Monthly Archives: March 2007

And now, a word from one of our researchers …

Around the CdLS Foundation office, we err on the side of silliness when remembering names of genes and other scientific facts. You can’t expect too much from a group of social workers, some liberal arts majors and a part-time opera singer. For instance, when the second gene was found, no one could remember its name (SMC1A), so it became Start My Car. And then there’s sister chromatid cohesion. We like to picture two nuns holding our genes together.  

Obviously, it’s best we leave the scientific work to the experts, like Dr. Matthew Deardorff, a member of our Clinical Advisory Board and the research team at the Children’s Hospital of Philadelphia (CHOP). So, we thought we’d ask him to talk a little about the latest gene finding, and what it means. Read on below. –MM 

Recently, our group at CHOP in collaboration with a number of families and physicians from around the world were able to better understand the cause of CdLS in some patients by analyzing two additional genes, SMC1A and SMC3.  Last April, the SMC1A gene (a.k.a. SMC1L1) was discovered by our Italian colleagues, Drs.
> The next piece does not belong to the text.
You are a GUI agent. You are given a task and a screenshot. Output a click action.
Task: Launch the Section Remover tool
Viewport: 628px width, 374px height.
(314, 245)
Antonio Musio and Angelo Selicorni.

Since we have the good fortune of having so many families participating in our research, we were able to test more than 100 individuals who did not show a change in NIPBL, the first gene found to cause CdLS (and found in more than 50 percent of affected individuals). We found SMC1A gene changes in 14 individuals, or about 5% of patients.  

It turns out that quite a bit of work has been done over the last 20 years to understand how SMC1A works—most of it in bacteria and yeast.  Follow-up work has shown that similar systems function in human cells also. Specifically, SMC1A and a number of other proteins are involved in one aspect of holding chromosomes pairs together (sister chromatid cohesion). We thought that maybe other genes that function in this process might also cause CdLS. So, we looked at a number of genes in about 100 patients and found a mutation in SMC1A’s partner, SMC3. 

When we looked carefully at the features of the patients with changes in these two genes, something was quite apparent:  all of these patients fit into a “milder” category of CdLS.  None had severe limb differences, and all had learned to walk and talk.  Even more notable was that as several of these individuals aged, the features that had enabled them to be diagnosed with CdLS as younger patients were much less apparent.

We have begun to wonder whether changes in these genes may cause not only mild CdLS, but may also be responsible for causing mental retardation in patients that we would not recognize as CdLS. While SMC1A and SMC3 may in the end prove to cause CdLS in only a small minority of patients, finding changes in these genes has clearly focused our attention on understanding how sister chromatid cohesion causes children to be born with CdLS.